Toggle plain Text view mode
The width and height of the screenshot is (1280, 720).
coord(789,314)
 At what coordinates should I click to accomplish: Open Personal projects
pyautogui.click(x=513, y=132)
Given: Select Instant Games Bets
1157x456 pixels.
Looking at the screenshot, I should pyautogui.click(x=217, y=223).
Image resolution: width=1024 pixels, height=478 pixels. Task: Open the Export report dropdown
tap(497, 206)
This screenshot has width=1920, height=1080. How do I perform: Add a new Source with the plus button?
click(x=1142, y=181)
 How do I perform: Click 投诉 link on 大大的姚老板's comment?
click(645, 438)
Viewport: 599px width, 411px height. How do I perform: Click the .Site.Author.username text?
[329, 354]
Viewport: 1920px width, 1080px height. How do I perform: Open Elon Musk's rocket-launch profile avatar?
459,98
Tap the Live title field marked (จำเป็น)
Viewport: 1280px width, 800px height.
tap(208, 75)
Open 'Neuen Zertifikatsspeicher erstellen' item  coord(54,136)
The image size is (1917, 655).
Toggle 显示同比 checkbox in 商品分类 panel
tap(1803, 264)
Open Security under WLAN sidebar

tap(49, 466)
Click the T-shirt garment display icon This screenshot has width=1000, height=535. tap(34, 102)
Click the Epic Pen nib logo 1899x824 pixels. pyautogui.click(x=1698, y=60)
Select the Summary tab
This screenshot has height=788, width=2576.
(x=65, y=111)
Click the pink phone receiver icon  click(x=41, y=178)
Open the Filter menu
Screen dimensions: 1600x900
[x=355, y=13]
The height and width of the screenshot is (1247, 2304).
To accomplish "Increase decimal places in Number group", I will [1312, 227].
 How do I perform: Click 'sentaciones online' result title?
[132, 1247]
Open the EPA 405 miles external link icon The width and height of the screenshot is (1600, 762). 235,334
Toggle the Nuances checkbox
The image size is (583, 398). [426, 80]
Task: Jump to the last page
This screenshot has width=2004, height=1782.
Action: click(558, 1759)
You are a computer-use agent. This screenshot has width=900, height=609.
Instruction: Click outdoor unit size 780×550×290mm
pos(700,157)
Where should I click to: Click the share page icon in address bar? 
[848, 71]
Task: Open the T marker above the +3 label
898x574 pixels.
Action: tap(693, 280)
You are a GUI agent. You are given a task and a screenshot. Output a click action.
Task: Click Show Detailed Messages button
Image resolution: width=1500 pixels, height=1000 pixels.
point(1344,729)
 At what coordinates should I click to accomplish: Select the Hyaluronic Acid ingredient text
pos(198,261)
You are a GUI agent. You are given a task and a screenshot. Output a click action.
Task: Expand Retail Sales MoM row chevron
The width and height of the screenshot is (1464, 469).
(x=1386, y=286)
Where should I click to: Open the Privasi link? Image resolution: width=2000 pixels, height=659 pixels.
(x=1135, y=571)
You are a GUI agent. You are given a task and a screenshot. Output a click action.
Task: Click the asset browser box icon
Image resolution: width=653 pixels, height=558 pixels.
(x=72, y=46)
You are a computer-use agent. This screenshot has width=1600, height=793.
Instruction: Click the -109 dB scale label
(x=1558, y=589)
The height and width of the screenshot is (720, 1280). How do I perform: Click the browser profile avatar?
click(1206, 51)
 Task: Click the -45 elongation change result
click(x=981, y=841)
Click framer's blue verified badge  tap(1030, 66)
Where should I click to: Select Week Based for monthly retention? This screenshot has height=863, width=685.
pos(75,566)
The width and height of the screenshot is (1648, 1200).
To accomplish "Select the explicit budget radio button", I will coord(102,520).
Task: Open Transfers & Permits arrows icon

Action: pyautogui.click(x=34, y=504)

• • •

• Task directions: Format every line of the items above as a Markdown table with two columns, Row and Line. Number each line in Row and skip blank lines.

• Answer to the task:
| Row | Line |
|---|---|
| 1 | Toggle plain Text view mode |
| 2 | The width and height of the screenshot is (1280, 720). |
| 3 | coord(789,314) |
| 4 |  At what coordinates should I click to accomplish: Open Personal projects |
| 5 | pyautogui.click(x=513, y=132) |
| 6 | Given: Select Instant Games Bets |
| 7 | 1157x456 pixels. |
| 8 | Looking at the screenshot, I should pyautogui.click(x=217, y=223). |
| 9 | Image resolution: width=1024 pixels, height=478 pixels. Task: Open the Export report dropdown |
| 10 | tap(497, 206) |
| 11 | This screenshot has width=1920, height=1080. How do I perform: Add a new Source with the plus button? |
| 12 | click(x=1142, y=181) |
| 13 |  How do I perform: Click 投诉 link on 大大的姚老板's comment? |
| 14 | click(645, 438) |
| 15 | Viewport: 599px width, 411px height. How do I perform: Click the .Site.Author.username text? |
| 16 | [329, 354] |
| 17 | Viewport: 1920px width, 1080px height. How do I perform: Open Elon Musk's rocket-launch profile avatar? |
| 18 | 459,98 |
| 19 | Tap the Live title field marked (จำเป็น) |
| 20 | Viewport: 1280px width, 800px height. |
| 21 | tap(208, 75) |
| 22 | Open 'Neuen Zertifikatsspeicher erstellen' item  coord(54,136) |
| 23 | The image size is (1917, 655). |
| 24 | Toggle 显示同比 checkbox in 商品分类 panel |
| 25 | tap(1803, 264) |
| 26 | Open Security under WLAN sidebar |
| 27 | tap(49, 466) |
| 28 | Click the T-shirt garment display icon This screenshot has width=1000, height=535. tap(34, 102) |
| 29 | Click the Epic Pen nib logo 1899x824 pixels. pyautogui.click(x=1698, y=60) |
| 30 | Select the Summary tab |
| 31 | This screenshot has height=788, width=2576. |
| 32 | (x=65, y=111) |
| 33 | Click the pink phone receiver icon  click(x=41, y=178) |
| 34 | Open the Filter menu |
| 35 | Screen dimensions: 1600x900 |
| 36 | [x=355, y=13] |
| 37 | The height and width of the screenshot is (1247, 2304). |
| 38 | To accomplish "Increase decimal places in Number group", I will [1312, 227]. |
| 39 |  How do I perform: Click 'sentaciones online' result title? |
| 40 | [132, 1247] |
| 41 | Open the EPA 405 miles external link icon The width and height of the screenshot is (1600, 762). 235,334 |
| 42 | Toggle the Nuances checkbox |
| 43 | The image size is (583, 398). [426, 80] |
| 44 | Task: Jump to the last page |
| 45 | This screenshot has width=2004, height=1782. |
| 46 | Action: click(558, 1759) |
| 47 | You are a computer-use agent. This screenshot has width=900, height=609. |
| 48 | Instruction: Click outdoor unit size 780×550×290mm |
| 49 | pos(700,157) |
| 50 | Where should I click to: Click the share page icon in address bar?  |
| 51 | [848, 71] |
| 52 | Task: Open the T marker above the +3 label |
| 53 | 898x574 pixels. |
| 54 | Action: tap(693, 280) |
| 55 | You are a GUI agent. You are given a task and a screenshot. Output a click action. |
| 56 | Task: Click Show Detailed Messages button |
| 57 | Image resolution: width=1500 pixels, height=1000 pixels. |
| 58 | point(1344,729) |
| 59 |  At what coordinates should I click to accomplish: Select the Hyaluronic Acid ingredient text |
| 60 | pos(198,261) |
| 61 | You are a GUI agent. You are given a task and a screenshot. Output a click action. |
| 62 | Task: Expand Retail Sales MoM row chevron |
| 63 | The width and height of the screenshot is (1464, 469). |
| 64 | (x=1386, y=286) |
| 65 | Where should I click to: Open the Privasi link? Image resolution: width=2000 pixels, height=659 pixels. |
| 66 | (x=1135, y=571) |
| 67 | You are a GUI agent. You are given a task and a screenshot. Output a click action. |
| 68 | Task: Click the asset browser box icon |
| 69 | Image resolution: width=653 pixels, height=558 pixels. |
| 70 | (x=72, y=46) |
| 71 | You are a computer-use agent. This screenshot has width=1600, height=793. |
| 72 | Instruction: Click the -109 dB scale label |
| 73 | (x=1558, y=589) |
| 74 | The height and width of the screenshot is (720, 1280). How do I perform: Click the browser profile avatar? |
| 75 | click(1206, 51) |
| 76 |  Task: Click the -45 elongation change result |
| 77 | click(x=981, y=841) |
| 78 | Click framer's blue verified badge  tap(1030, 66) |
| 79 | Where should I click to: Select Week Based for monthly retention? This screenshot has height=863, width=685. |
| 80 | pos(75,566) |
| 81 | The width and height of the screenshot is (1648, 1200). |
| 82 | To accomplish "Select the explicit budget radio button", I will coord(102,520). |
| 83 | Task: Open Transfers & Permits arrows icon |
| 84 | Action: pyautogui.click(x=34, y=504) |